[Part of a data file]
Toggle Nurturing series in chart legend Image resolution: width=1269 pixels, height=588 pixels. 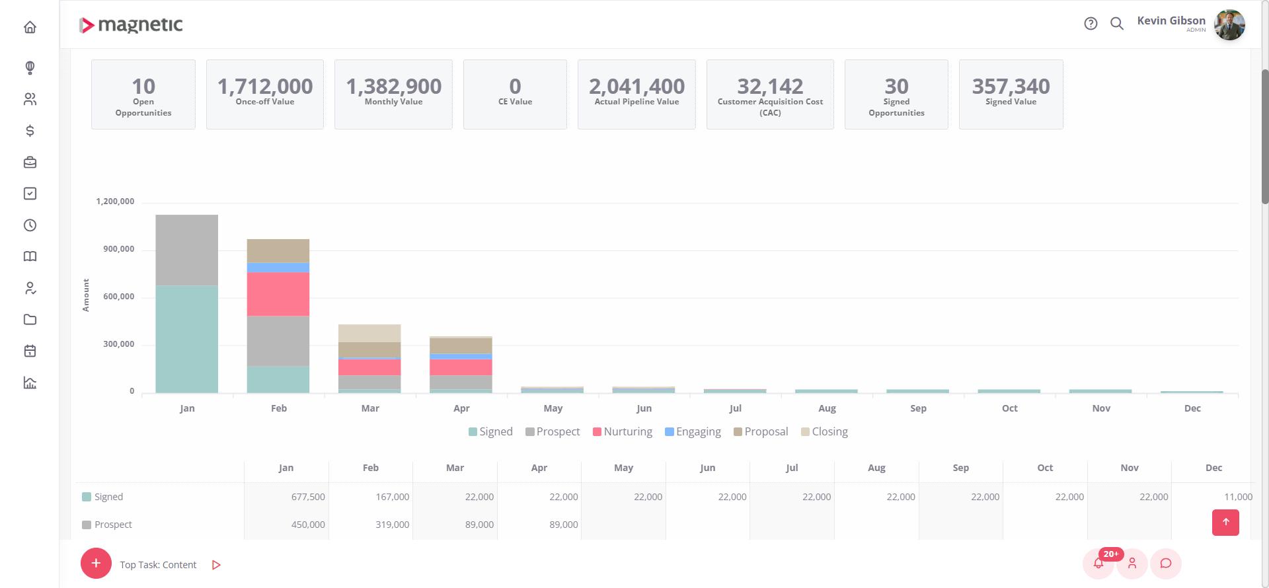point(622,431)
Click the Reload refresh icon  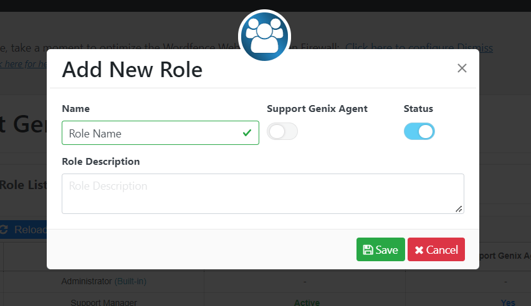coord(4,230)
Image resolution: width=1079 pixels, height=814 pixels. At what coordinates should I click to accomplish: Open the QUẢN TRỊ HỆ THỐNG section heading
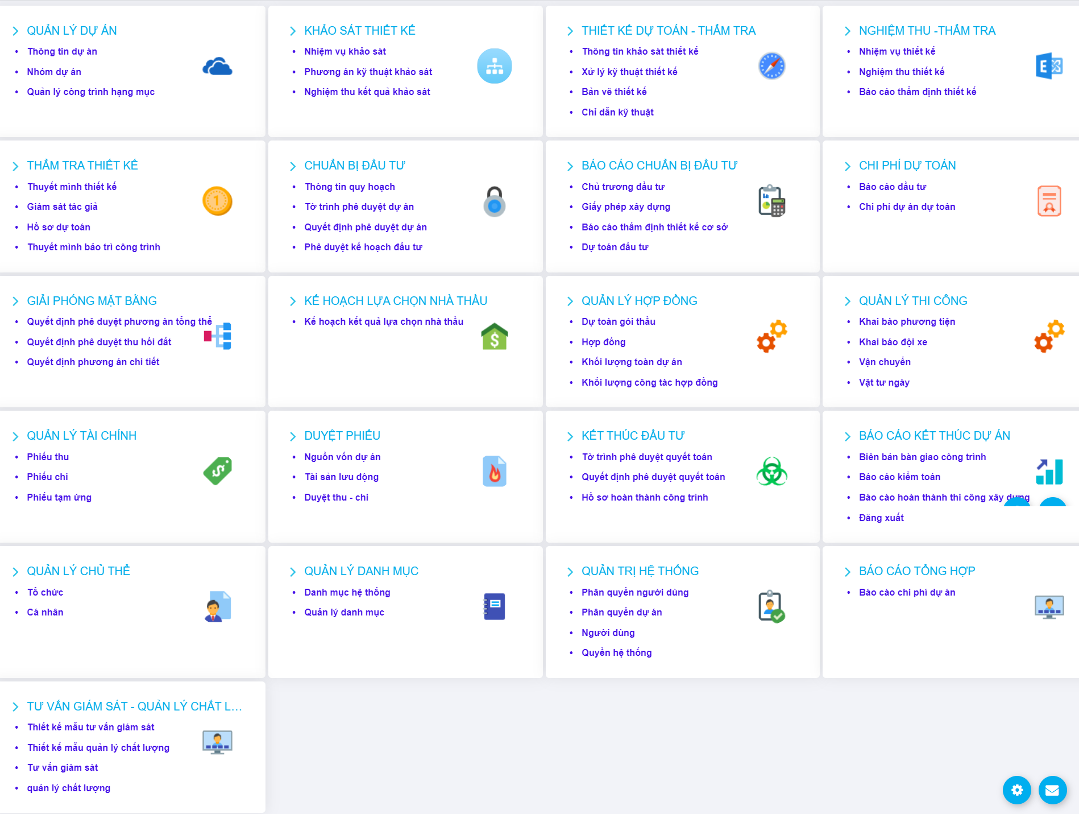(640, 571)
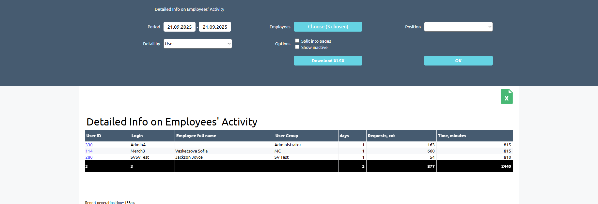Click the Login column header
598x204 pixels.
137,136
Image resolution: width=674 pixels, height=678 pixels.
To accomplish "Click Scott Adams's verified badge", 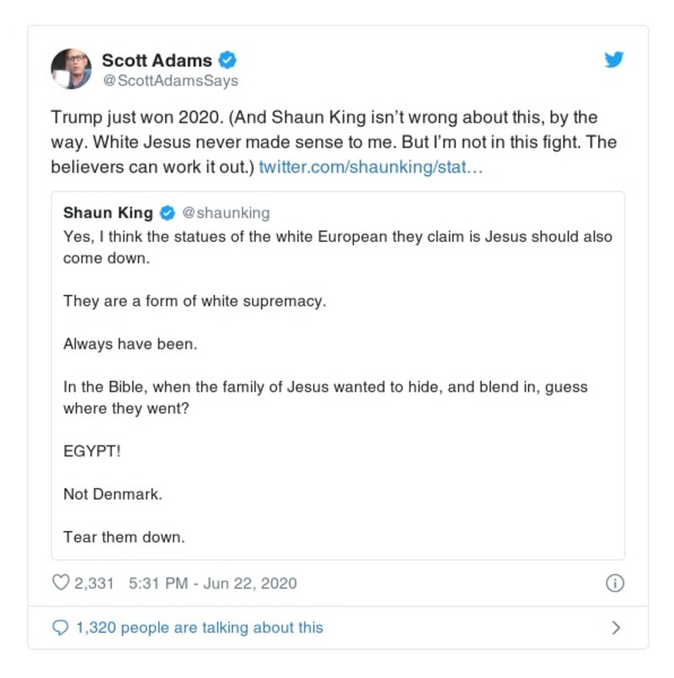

● PROBLEM REQUIREMENTS
Starting at the line that contains "Image resolution: width=1079" and continuing through the end of the listing, rewrite those lines with "section heading" changed to "section title" and everything else left as it is. Leave the pictures out of your answer.

● THE REPLY
Image resolution: width=1079 pixels, height=814 pixels. At what coordinates should I click to accomplish: Open the QUẢN TRỊ HỆ THỐNG section title
(640, 571)
Click the Login column header
598x204 pixels.
137,136
Image resolution: width=674 pixels, height=678 pixels.
To accomplish "Click Scott Adams's verified badge", 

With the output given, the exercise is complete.